- **TASK PROMPT**
Retype the entries exactly, but skip the pictures.

-- -- --

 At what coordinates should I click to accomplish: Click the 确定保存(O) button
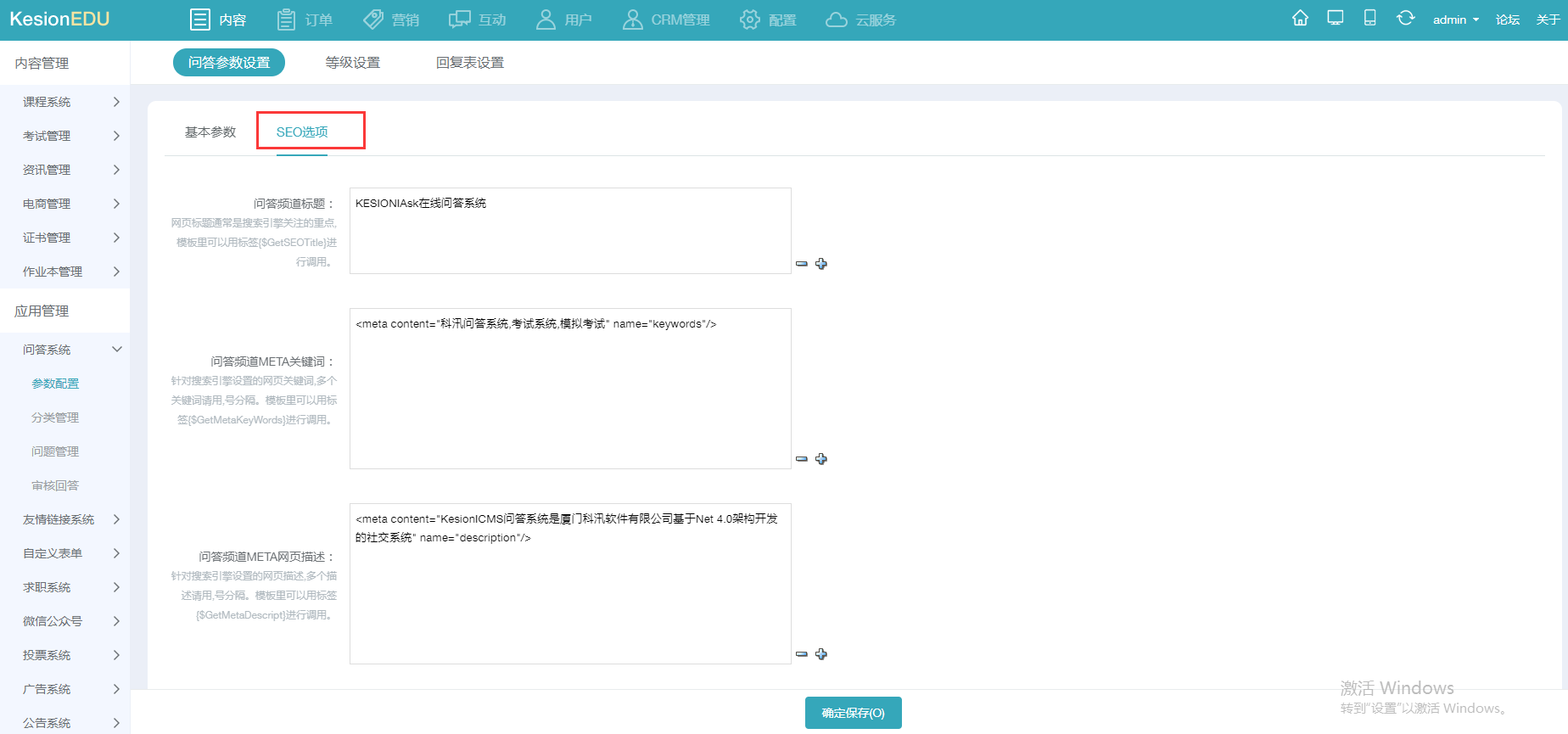click(853, 713)
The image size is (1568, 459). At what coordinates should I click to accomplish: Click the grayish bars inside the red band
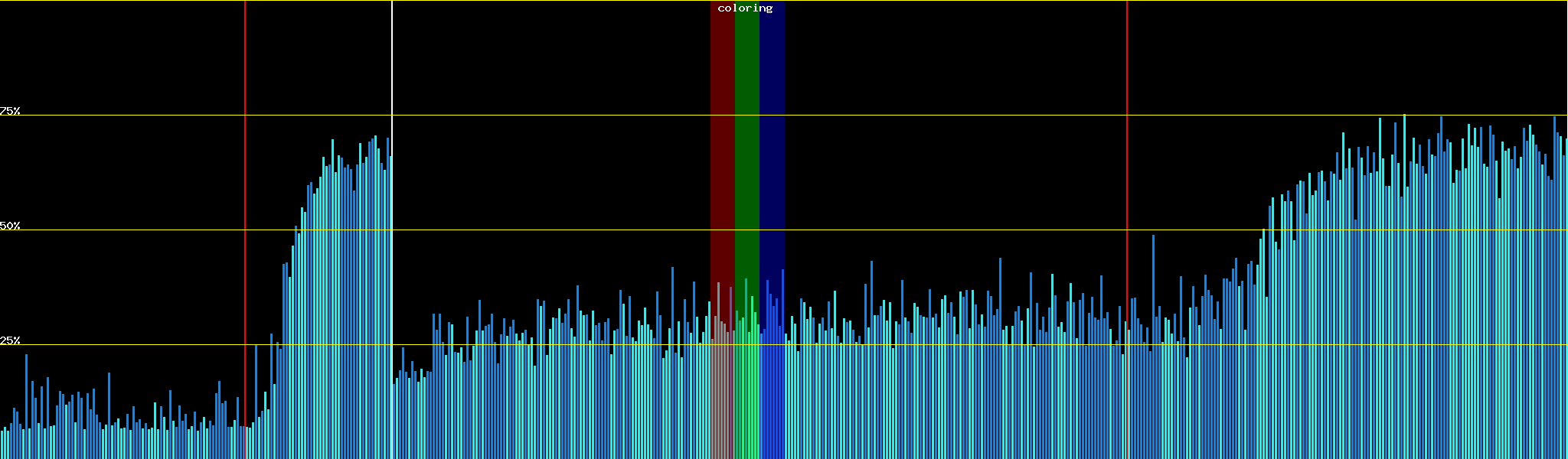(x=721, y=382)
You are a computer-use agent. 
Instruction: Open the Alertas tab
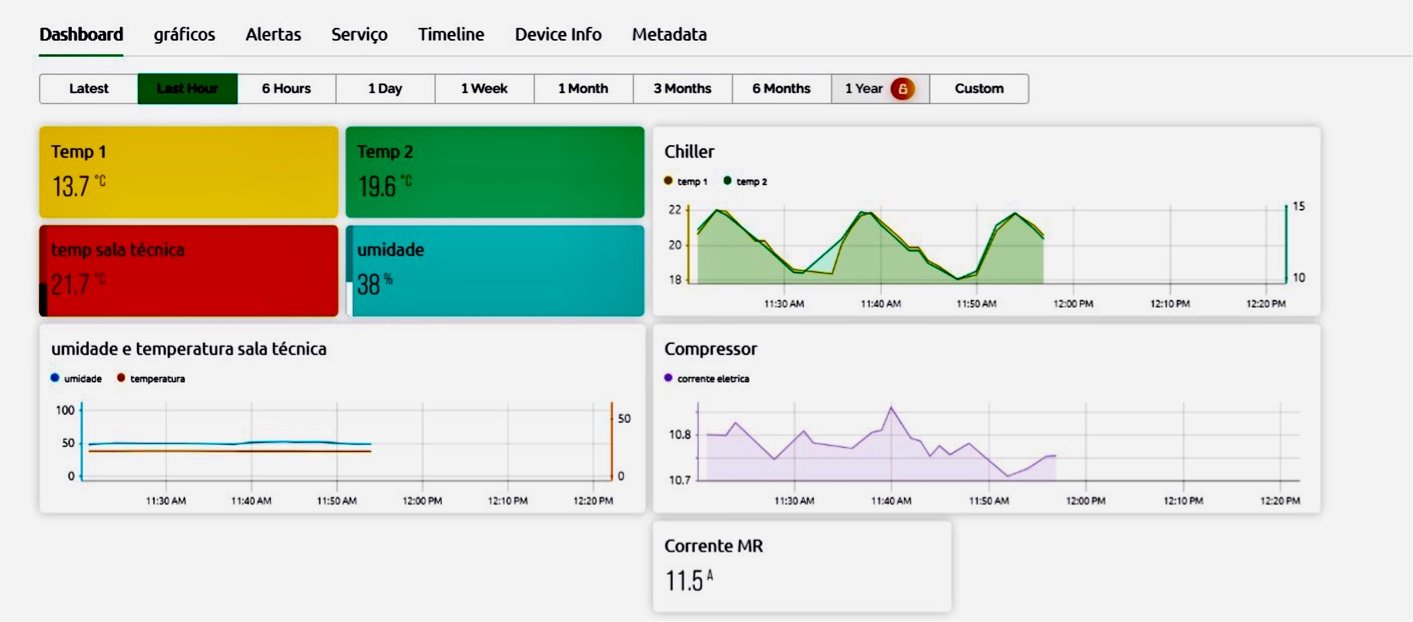point(273,34)

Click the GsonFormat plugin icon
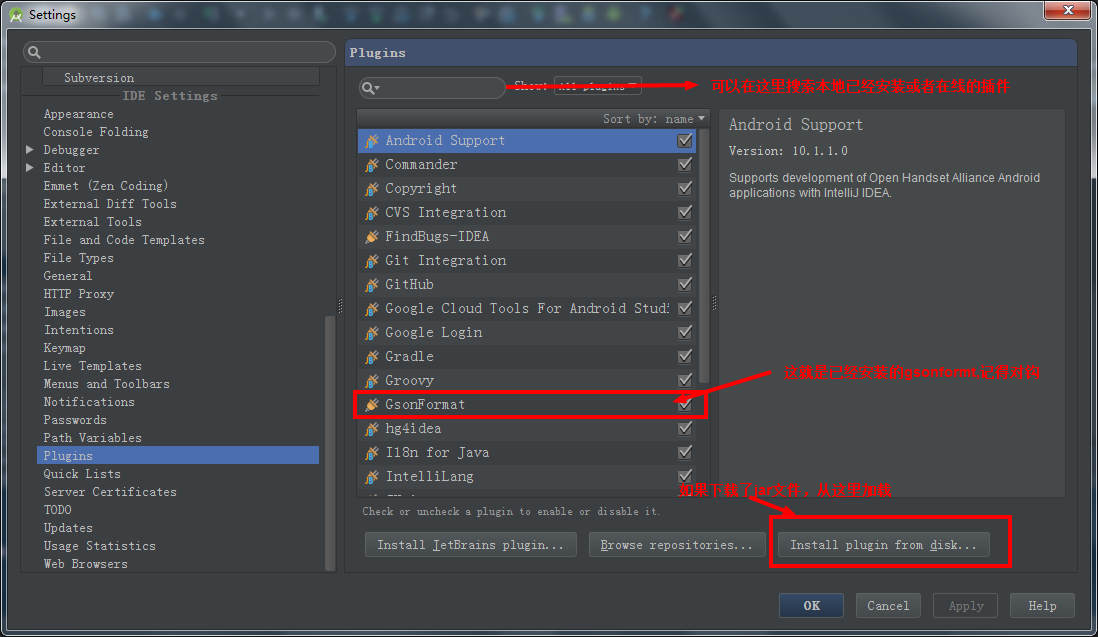point(372,405)
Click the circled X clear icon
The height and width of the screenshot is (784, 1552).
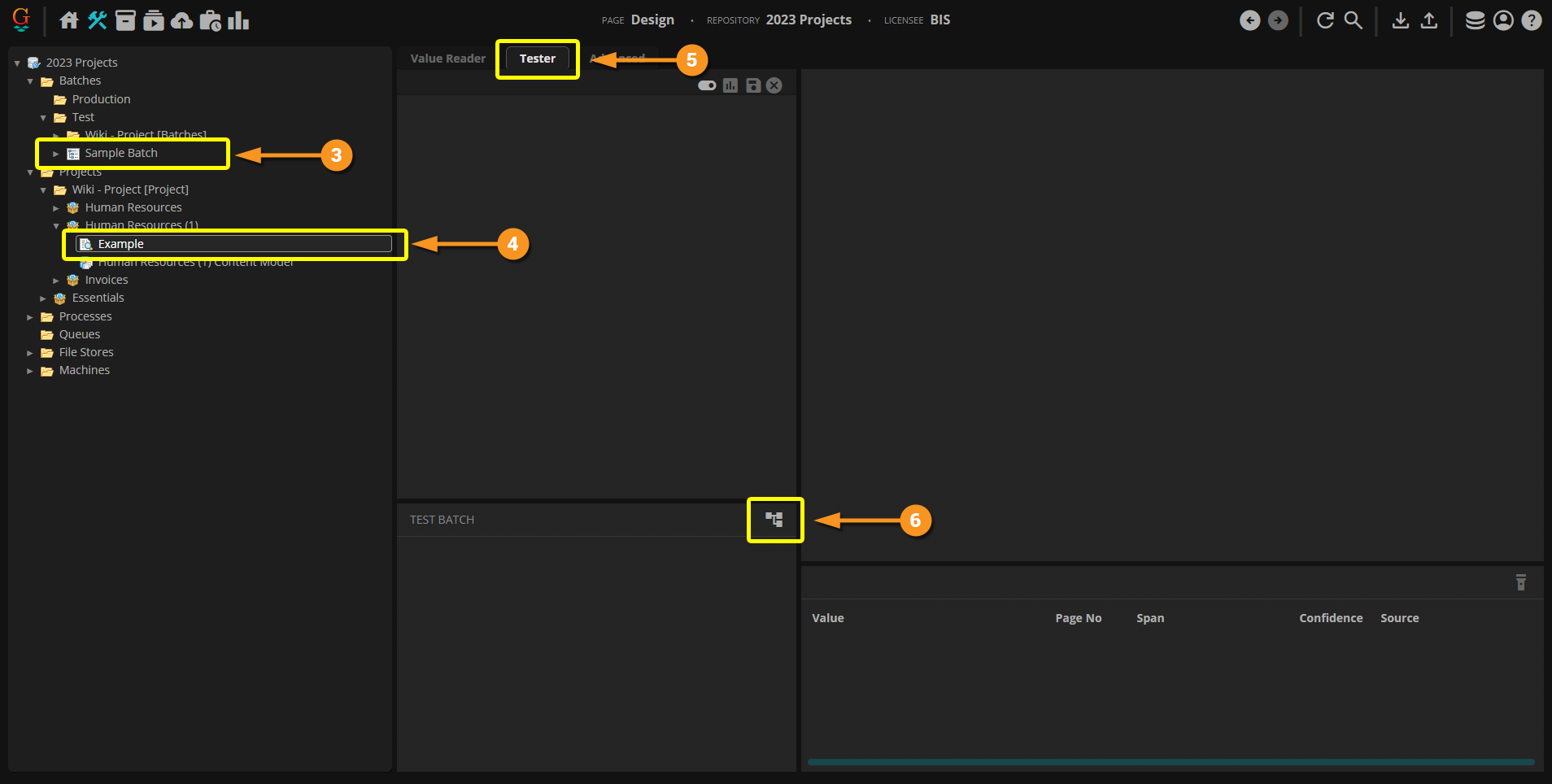coord(774,85)
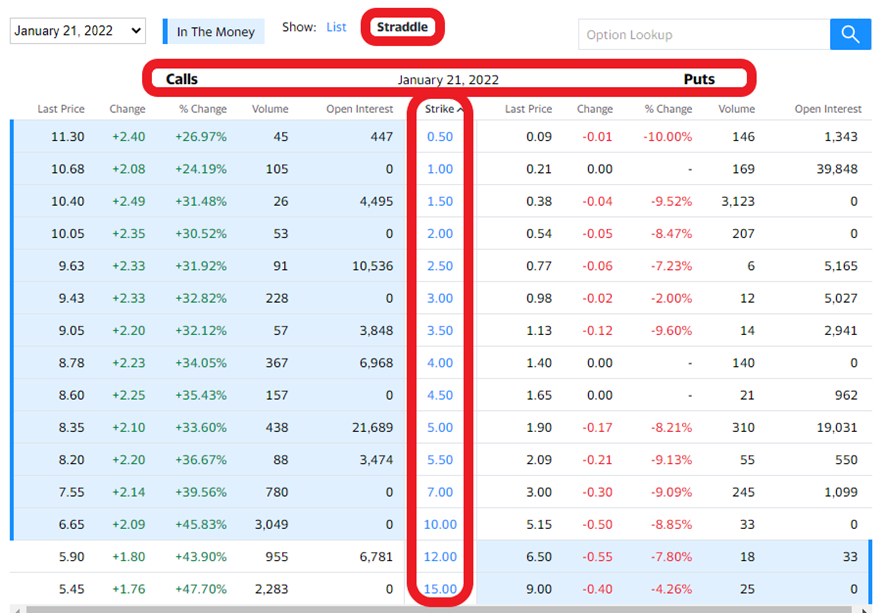
Task: Click the 2.50 strike price
Action: coord(440,266)
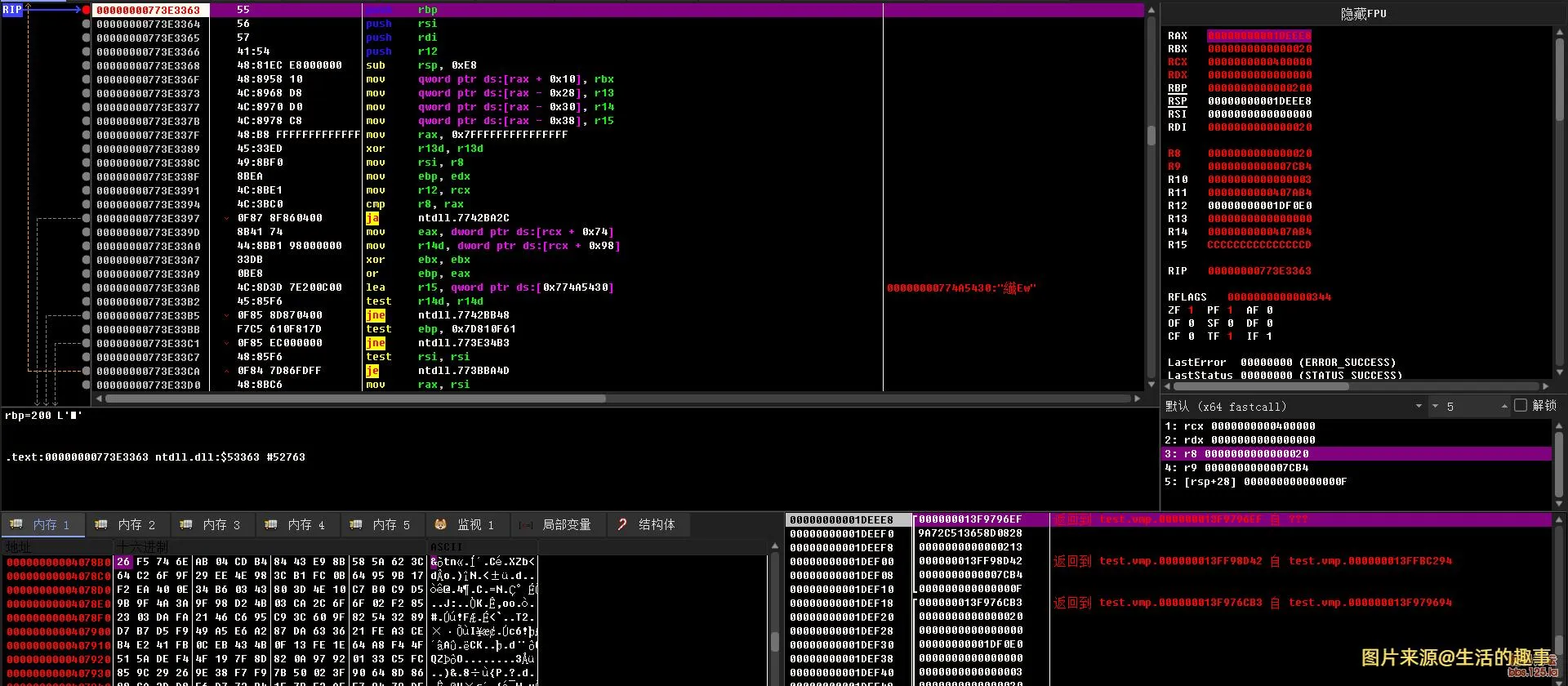Click the 局部变量 tab icon

526,524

-- -- --

- **WRITTEN REPLY**
 At what coordinates should I click to accomplish: Click the 确定保存(O) button
click(853, 713)
The image size is (1568, 459). At what coordinates should I click to accomplish: Click the grayish bars inside the red band
(x=721, y=382)
You are a computer-use agent. 
Instruction: Open the Alertas tab
point(273,34)

Click the GsonFormat plugin icon
point(372,405)
Click the circled X clear icon
The height and width of the screenshot is (784, 1552).
coord(774,85)
Task: Click the 2.50 strike price
Action: coord(440,266)
Click the 局部变量 tab icon

526,524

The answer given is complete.